Aussi imagina-t-il un stratagème pour non seulement lui faire porter le chapeau en évoquant notamment le respect de quelque rite exigeant que la dépouille de son défunt frère transita par le domicile familial avant son transfèrement à la morgue de la garnison militaire de Douala, au sortir de Kribi. Autant l’épouse du défunt accéda à cette exigence à contrecœur, autant ceux qui l’y poussèrent se rendirent à l’évidence de l’ampleur de l’adversité qu’elle n’avait de cesse d’essuyer depuis plus de cinq ans. Sinon, comment expliquer qu’une veuve éplorée et à peine entrée dans cette posture, en soit à répondre des accusations aussi sordides que l’assassinat de son époux que lui aura du reste abandonné la famille au plus fort de la dégradation de son état de santé, par-devant la police judiciaire instrumentalisée par quelque Dg en mal de notoriété ?

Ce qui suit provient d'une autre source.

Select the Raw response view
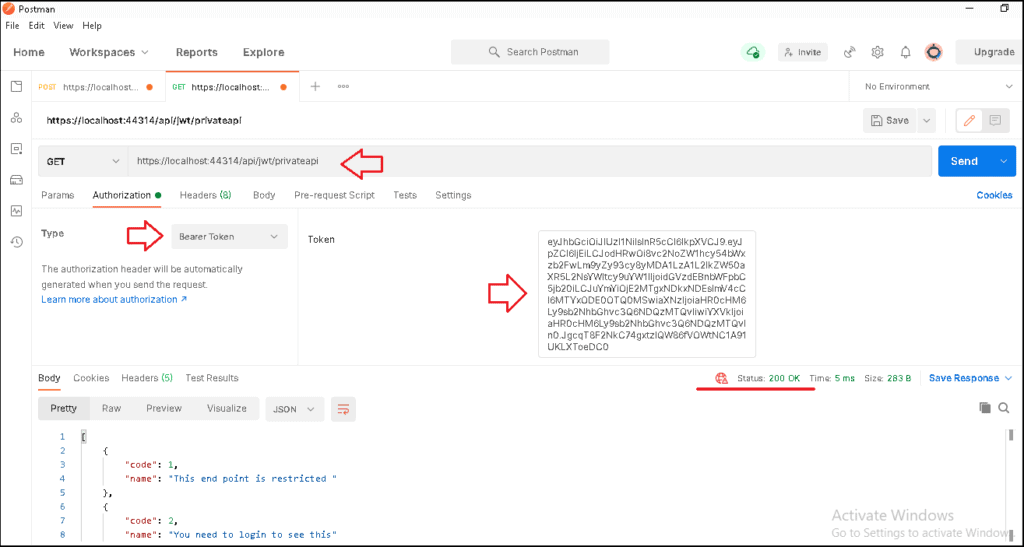 point(111,409)
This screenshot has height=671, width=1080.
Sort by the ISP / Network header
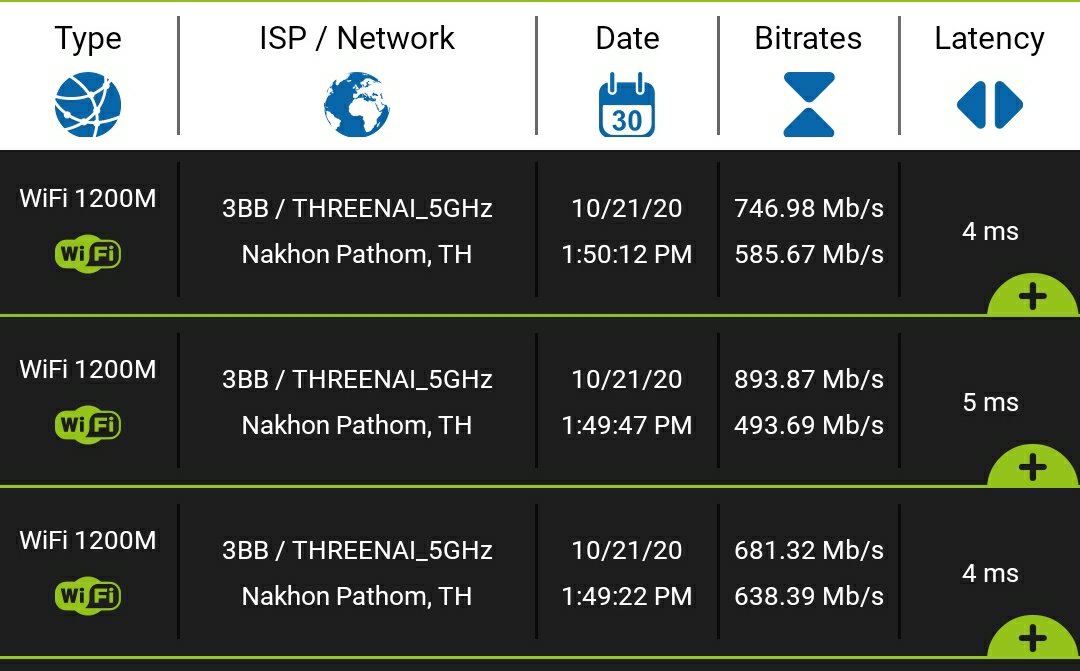[356, 38]
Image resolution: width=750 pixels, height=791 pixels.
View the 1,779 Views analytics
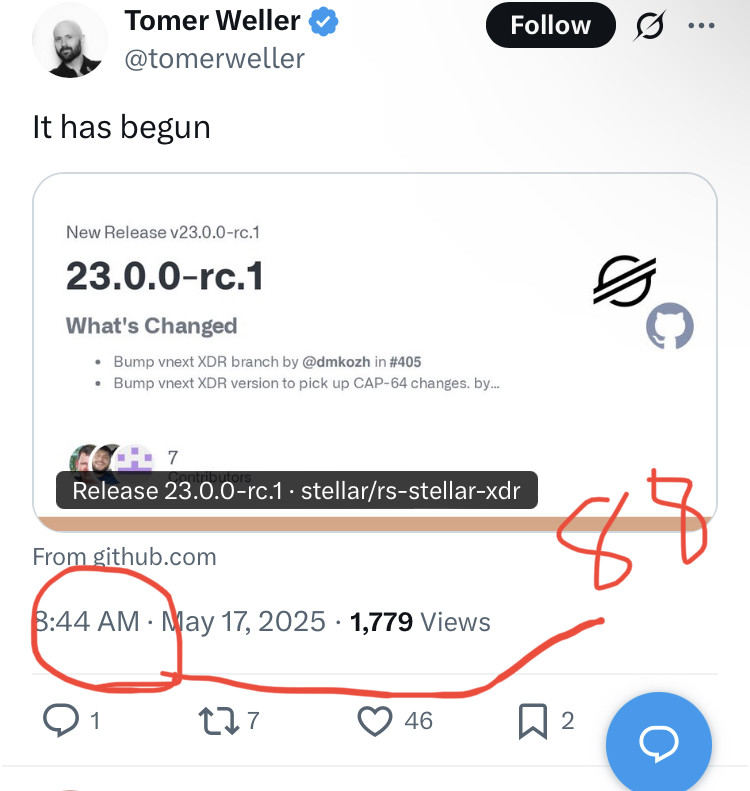420,622
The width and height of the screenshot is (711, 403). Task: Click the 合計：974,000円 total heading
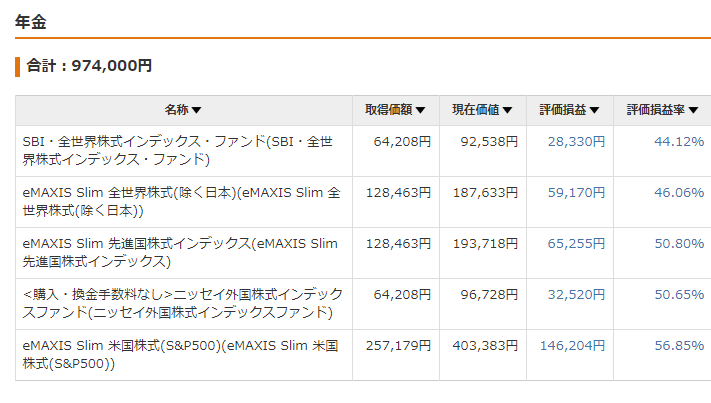click(x=89, y=66)
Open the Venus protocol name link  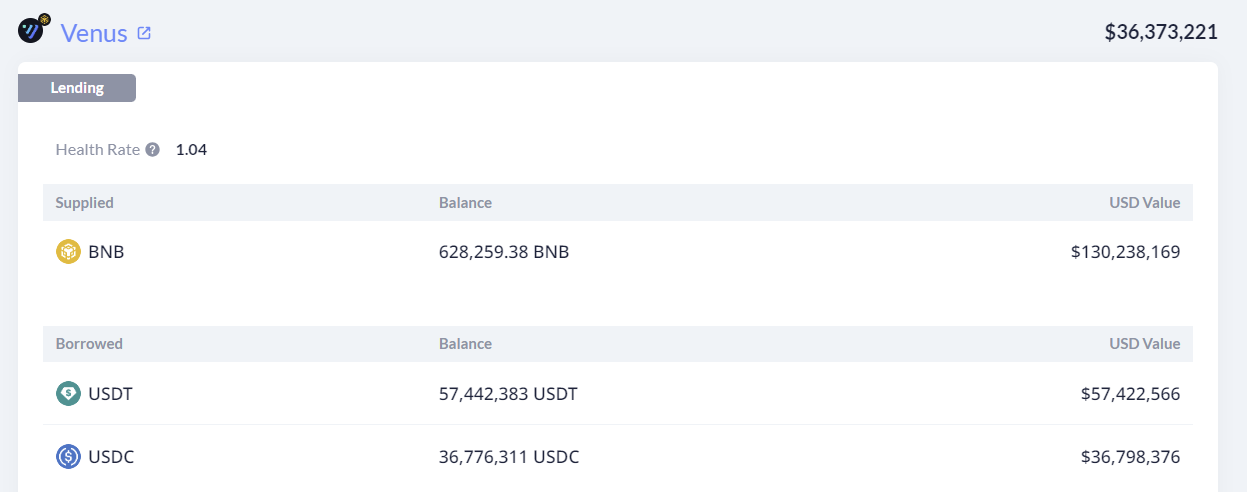(x=94, y=33)
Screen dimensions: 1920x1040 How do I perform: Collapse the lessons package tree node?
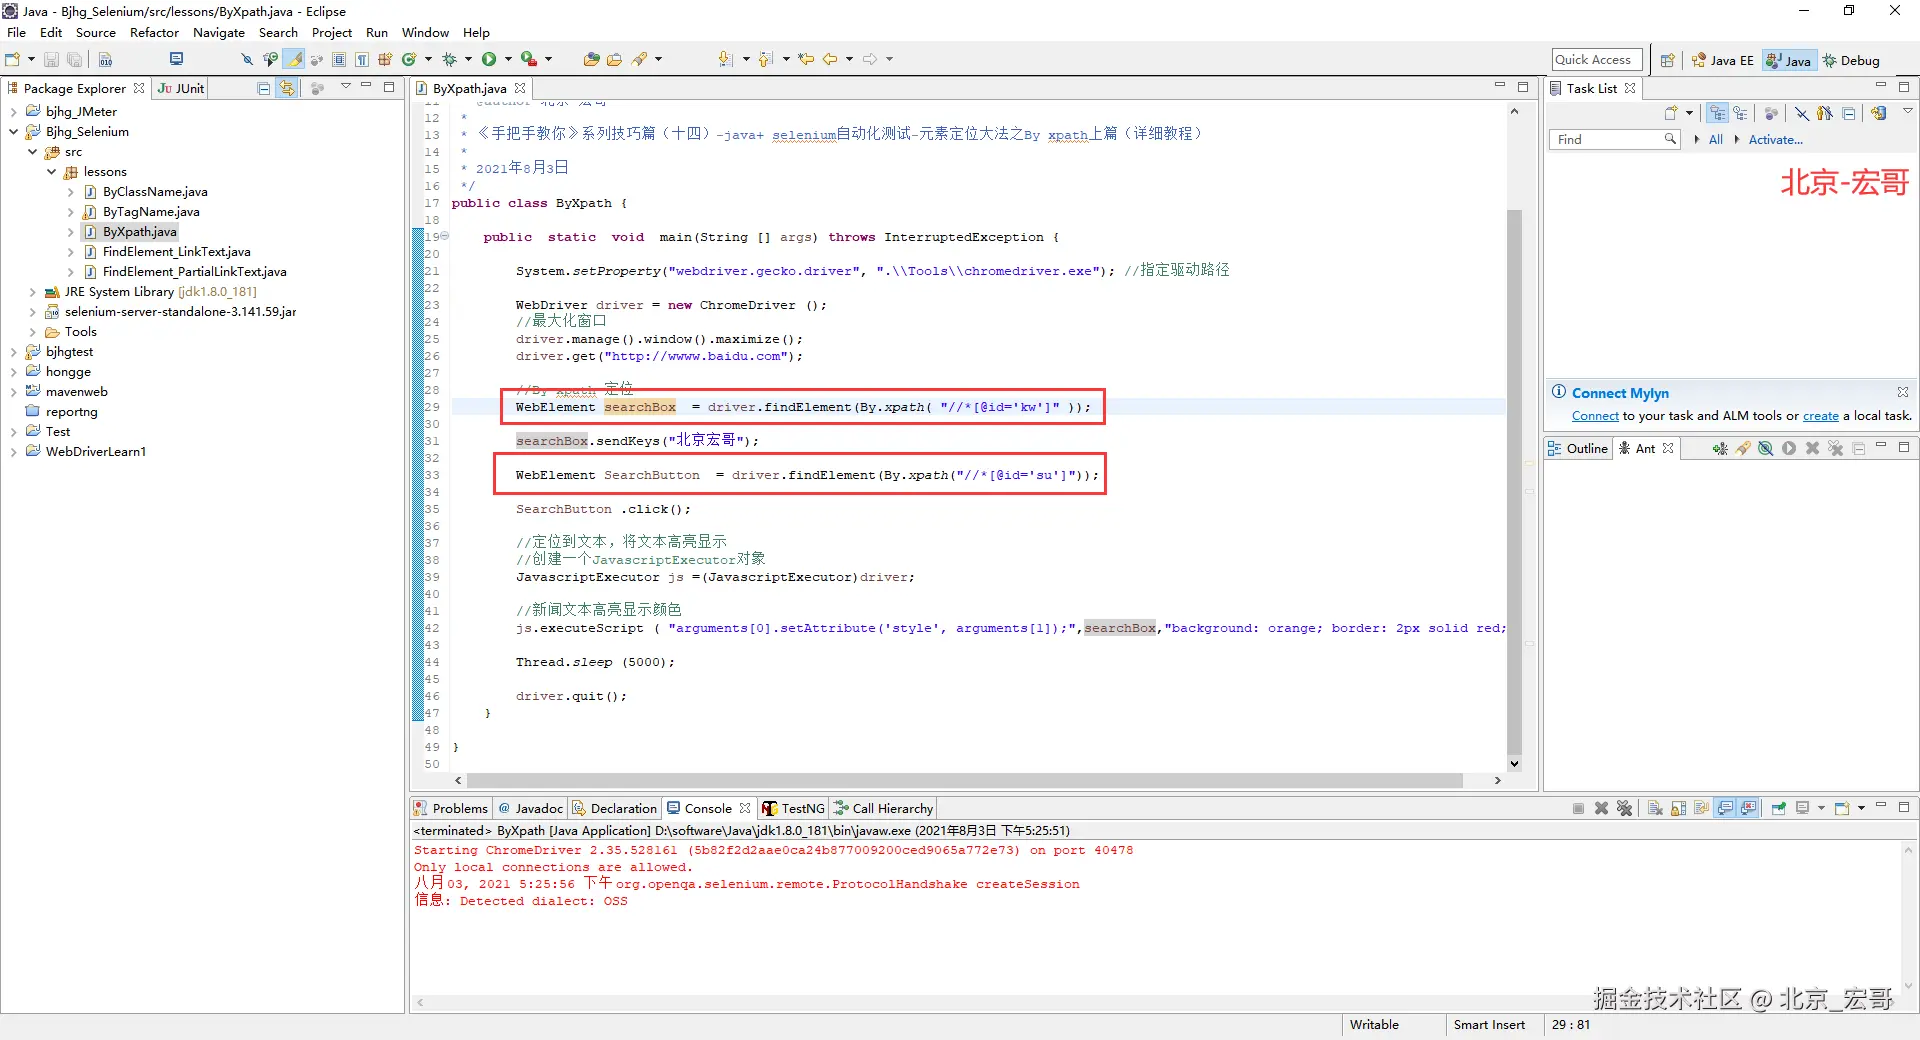[51, 172]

Pire encore, alors que des évidences médicales pouvaient l’en prémunir, a-t-on besoin de valider la thèse de pratiques de sorcellerie à l’encontre d’une épouse qui aura portant été le soutien multiforme d’un époux plutôt désœuvré pendant près d’une vingtaine d’années ? Des réalités que voudraient battre d’un revers de la main ses «frères sur le tard» qui, en réalité, ne lorgnent en fait que l’exploitation de la résidence qui était la sienne et qu’il avait réussi à sortir de l’indivision, le défunt de son vivant. Voilà en fait à quoi peut mener la cupidité, mais aussi et surtout la méchanceté humaine, prise en son degré le plus bas. Car, si l’ambition d’un Louis Roger Manga est d’accéder au poste de délégué du gouvernement auprès de la communauté urbaine de Douala, ce n’est certainement pas en conspirant contre son propre frère et sa progéniture qu’il présentera le meilleur profil.

A preuve, il aura une fois de plus essuyé un cinglant revers, grâce notamment à la perspicacité des juges qui continuent d’exalter le droit et singulièrement celui faisant de toute veuve, l’ayant-droit au premier chef de la dévolution de la dépouille du défunt époux. Dépouille qu’avait indument séquestrée le Dg de la Maetur avec la complicité bien agissante de ses autres frères survivants.